Please give us a chance, it is a huge project, absolutely massive and we need help, we cannot physically do everyone at once. I am approached several times a week by people telling me MEpedia needs improvement and can I make edits they suggest, but like everyone else contributor's time/energy are limited and where you see failures in specific areas, they are busy working on fixing things they found themselves in other areas. But I like your ideas about the home page and I would be very pleased if you could help us make it better, you are right it can be a lot better. This point you make about the home page is one I strongly agree with and it's something we've struggled with for some time. The reason the home page is huge and link-covered was to make it easy to see which pages had yet to be created (the red links) and yet as hundreds of pages have now been created there is less need for that. Initially MEpedia's home page was laid out to assist contributors, but now the pages are becoming more useful and trustworthy (not all, for sure) it must mature to better suit the needs of non-contributor visitors. One option that's been discussed is to follow a model a bit more like Wikipedia's home page and include higher-level sections highlighting certain content, which for MEpedia might include a section of pages on topical subjects (PACE, Ronald Davis, Robert Naviaux, for example) and then to make the various primers much more prominent, so that actually the home page is designed to guide the various types of visitor to the right place (researchers, doctors, journalists, politicians etc).

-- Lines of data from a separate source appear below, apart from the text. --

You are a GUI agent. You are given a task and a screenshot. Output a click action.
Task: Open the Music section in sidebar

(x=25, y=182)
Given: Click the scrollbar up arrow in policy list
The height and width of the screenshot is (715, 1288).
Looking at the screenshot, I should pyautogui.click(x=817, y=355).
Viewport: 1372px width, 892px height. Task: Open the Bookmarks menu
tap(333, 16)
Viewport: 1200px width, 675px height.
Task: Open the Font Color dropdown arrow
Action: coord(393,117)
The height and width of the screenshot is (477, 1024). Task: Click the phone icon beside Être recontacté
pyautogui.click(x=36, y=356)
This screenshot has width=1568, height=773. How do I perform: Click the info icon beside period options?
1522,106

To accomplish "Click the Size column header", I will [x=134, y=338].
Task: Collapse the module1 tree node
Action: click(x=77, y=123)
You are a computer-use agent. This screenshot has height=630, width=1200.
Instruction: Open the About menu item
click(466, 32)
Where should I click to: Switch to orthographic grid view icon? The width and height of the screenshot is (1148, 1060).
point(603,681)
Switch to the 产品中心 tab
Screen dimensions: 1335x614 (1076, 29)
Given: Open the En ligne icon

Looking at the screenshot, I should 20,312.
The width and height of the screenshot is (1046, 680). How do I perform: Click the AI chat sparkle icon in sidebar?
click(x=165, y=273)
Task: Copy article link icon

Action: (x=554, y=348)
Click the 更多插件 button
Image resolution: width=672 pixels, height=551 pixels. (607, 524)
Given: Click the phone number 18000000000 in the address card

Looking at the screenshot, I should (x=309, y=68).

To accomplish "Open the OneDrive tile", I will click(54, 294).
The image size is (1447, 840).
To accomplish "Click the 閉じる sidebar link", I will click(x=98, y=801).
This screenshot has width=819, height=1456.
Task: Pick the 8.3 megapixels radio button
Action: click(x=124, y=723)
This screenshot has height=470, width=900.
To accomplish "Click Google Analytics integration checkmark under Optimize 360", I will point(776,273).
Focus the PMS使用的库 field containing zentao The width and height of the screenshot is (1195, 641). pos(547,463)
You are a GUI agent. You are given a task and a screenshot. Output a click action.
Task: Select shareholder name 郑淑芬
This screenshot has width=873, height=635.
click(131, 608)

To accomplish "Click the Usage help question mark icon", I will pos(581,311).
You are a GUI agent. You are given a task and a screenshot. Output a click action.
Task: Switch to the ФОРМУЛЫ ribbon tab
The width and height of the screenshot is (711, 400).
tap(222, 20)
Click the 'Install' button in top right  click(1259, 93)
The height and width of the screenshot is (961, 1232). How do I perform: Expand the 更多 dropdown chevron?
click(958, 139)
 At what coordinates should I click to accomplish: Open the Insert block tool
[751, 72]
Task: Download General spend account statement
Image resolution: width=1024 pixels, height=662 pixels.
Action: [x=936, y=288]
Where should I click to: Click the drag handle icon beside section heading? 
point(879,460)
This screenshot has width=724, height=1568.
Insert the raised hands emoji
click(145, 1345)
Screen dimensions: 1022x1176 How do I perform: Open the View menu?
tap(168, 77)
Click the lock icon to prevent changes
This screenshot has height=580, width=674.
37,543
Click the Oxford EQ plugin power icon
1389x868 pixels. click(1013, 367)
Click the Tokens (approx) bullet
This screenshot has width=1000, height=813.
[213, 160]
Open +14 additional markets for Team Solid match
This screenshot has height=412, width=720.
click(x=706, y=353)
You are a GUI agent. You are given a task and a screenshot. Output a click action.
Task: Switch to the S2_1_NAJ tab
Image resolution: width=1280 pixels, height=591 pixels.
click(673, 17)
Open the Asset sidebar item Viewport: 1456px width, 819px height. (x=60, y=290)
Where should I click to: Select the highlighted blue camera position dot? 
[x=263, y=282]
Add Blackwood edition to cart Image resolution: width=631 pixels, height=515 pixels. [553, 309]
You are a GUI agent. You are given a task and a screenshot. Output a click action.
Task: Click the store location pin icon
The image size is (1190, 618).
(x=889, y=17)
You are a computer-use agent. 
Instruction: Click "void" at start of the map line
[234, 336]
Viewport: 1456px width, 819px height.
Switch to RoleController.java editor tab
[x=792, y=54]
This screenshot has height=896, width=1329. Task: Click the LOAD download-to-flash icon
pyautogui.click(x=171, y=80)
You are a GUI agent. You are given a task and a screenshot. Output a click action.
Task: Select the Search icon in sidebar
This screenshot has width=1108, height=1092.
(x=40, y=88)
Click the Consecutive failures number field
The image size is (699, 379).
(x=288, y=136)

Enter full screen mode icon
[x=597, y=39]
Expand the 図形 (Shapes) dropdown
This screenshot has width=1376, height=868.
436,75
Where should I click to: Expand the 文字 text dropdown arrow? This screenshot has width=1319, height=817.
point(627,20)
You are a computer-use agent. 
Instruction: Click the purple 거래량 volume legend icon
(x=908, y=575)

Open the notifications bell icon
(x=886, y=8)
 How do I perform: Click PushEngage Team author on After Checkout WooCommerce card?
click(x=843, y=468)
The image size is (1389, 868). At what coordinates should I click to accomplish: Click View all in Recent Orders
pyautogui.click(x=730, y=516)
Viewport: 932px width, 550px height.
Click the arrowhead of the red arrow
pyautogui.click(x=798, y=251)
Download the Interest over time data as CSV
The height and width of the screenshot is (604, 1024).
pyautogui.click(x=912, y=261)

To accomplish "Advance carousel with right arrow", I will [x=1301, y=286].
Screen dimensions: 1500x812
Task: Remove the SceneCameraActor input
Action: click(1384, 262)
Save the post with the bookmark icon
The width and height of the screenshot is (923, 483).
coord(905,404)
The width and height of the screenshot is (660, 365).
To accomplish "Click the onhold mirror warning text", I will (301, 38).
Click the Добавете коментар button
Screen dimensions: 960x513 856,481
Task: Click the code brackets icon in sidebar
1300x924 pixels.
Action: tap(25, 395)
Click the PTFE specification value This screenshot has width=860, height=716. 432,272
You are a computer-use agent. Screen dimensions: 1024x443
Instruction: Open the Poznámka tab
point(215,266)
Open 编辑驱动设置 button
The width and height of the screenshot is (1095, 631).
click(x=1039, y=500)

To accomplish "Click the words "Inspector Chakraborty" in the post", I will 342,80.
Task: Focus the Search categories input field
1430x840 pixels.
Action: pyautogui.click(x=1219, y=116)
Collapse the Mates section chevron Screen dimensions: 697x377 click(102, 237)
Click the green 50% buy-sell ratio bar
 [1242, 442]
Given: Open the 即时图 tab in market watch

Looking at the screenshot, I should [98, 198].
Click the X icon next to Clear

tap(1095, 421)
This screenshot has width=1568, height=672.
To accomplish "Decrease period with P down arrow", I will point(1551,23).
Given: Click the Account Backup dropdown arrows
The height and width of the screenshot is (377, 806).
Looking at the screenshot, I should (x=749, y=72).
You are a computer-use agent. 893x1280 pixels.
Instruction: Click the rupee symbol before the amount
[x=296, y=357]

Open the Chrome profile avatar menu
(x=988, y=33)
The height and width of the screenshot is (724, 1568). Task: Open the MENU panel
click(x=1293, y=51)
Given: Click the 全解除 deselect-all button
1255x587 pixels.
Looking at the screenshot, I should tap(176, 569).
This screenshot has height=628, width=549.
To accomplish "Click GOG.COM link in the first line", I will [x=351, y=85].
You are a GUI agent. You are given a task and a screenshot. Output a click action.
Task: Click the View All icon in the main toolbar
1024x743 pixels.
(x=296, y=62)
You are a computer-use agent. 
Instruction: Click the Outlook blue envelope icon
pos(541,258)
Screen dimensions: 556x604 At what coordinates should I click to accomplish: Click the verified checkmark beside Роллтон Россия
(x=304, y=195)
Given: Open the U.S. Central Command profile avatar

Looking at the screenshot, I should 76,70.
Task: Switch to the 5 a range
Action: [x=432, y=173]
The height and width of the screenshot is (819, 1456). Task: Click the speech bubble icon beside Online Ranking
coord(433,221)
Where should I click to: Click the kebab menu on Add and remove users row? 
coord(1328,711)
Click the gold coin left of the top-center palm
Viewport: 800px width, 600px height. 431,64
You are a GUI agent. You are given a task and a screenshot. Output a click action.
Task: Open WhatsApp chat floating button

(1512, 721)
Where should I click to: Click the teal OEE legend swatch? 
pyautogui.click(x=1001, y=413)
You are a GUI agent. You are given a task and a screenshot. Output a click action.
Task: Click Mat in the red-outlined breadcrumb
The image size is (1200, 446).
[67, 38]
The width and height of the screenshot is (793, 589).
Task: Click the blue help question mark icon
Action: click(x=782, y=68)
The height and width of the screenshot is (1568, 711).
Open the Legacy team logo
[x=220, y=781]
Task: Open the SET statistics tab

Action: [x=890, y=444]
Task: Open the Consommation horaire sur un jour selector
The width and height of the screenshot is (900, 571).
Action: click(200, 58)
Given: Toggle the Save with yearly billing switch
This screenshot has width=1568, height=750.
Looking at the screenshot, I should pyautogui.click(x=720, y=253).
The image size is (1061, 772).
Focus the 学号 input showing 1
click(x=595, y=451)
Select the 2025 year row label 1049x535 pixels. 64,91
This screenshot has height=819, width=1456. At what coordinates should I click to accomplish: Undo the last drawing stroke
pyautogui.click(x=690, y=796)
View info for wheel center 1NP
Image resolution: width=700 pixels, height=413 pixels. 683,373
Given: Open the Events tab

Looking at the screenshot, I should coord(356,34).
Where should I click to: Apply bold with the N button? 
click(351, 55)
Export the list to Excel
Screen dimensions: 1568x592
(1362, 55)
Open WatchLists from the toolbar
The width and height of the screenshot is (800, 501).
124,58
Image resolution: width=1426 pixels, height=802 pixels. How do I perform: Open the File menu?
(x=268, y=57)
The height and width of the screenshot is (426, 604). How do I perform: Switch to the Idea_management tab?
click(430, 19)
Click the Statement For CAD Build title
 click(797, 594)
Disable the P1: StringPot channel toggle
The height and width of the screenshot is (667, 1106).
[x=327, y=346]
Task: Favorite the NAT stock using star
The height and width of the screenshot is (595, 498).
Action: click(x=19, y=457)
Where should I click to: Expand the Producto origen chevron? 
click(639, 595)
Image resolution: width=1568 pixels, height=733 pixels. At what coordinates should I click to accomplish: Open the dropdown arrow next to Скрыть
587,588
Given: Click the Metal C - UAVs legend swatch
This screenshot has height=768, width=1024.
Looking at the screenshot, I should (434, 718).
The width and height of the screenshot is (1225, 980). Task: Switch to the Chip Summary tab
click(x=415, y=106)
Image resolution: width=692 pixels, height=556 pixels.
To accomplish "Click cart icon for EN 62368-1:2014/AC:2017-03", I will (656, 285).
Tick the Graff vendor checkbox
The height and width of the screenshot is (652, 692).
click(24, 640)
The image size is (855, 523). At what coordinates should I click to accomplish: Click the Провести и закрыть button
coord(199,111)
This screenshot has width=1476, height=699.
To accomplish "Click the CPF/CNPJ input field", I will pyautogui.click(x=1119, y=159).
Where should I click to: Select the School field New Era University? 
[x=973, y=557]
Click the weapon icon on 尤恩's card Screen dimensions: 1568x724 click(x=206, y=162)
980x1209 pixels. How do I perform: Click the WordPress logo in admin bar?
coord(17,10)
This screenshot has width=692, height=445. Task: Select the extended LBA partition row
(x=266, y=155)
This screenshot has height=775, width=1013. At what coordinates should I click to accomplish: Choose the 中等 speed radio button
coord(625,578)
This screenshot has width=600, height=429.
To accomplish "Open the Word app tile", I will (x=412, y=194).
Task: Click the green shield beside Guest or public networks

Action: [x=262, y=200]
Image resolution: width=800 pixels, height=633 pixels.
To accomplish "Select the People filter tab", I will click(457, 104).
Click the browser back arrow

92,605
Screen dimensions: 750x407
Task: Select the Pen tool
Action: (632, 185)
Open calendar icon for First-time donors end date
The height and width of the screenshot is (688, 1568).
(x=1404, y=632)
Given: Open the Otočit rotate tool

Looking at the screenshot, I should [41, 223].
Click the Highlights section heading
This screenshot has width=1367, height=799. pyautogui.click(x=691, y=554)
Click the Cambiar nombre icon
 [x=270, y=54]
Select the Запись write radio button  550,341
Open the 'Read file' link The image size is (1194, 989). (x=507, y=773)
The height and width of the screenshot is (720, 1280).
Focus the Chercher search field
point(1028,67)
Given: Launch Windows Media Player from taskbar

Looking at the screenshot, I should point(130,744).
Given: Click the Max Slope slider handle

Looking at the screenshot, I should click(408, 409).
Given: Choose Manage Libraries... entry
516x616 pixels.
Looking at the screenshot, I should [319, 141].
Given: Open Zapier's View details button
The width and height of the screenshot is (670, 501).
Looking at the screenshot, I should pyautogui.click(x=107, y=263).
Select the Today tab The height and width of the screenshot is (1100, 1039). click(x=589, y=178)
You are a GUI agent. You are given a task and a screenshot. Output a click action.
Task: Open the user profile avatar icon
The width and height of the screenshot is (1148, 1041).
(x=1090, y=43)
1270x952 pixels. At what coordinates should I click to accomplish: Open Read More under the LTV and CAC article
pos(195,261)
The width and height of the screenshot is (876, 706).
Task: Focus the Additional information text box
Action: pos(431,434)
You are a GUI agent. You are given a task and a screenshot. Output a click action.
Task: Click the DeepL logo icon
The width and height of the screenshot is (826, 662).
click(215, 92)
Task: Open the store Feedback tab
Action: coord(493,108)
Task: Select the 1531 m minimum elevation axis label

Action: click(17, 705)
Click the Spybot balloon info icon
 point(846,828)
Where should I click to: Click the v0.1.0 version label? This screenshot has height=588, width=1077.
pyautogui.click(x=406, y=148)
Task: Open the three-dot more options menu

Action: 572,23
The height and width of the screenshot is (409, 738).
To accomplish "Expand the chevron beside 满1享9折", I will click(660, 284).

MEpedia is a wiki, so it is never finished and always needs improving and is forever evolving. Every day patients are editing pages so daily it gets better, with people squirrelling away their knowledge into the shared knowledge. Everyone will see improvements needed to every page, and that is a reminder of how much there is left to do, and a sign of how much better it will be as it matures. This project is profoundly important to us in achieving our goals of increased understanding of the severity of disability and research funding so I encourage you to jump in and help drive it forward.
Here are some pages that are a bit more where they should be in terms of content:
http://me-pedia.org/wiki/PACE
http://me-pedia.org/wiki/Mitochondria
http://me-pedia.org/wiki/Rituximab
For those who are interested in contributing and improving pages, the contributor forum is here
http://my.meaction.net/local_chapters/mepedia I and others will do our best to help you get going. There's also an intro page for contributors here
http://me-pedia.org/wiki/How_to_contribute If you want to give feedback on specific MEpedia pages, please do post to the contributors forum.
Apologies for the long post (my brain is now duly fried) but I wanted to do my best to address the criticisms (some of which are absolutely fair), and explain hopefully more clearly why this project is so incredibly important to bring about change.
Certainly there are plenty of errors in Wikipedia at any given moment in time. This does not prevent users from fixing them.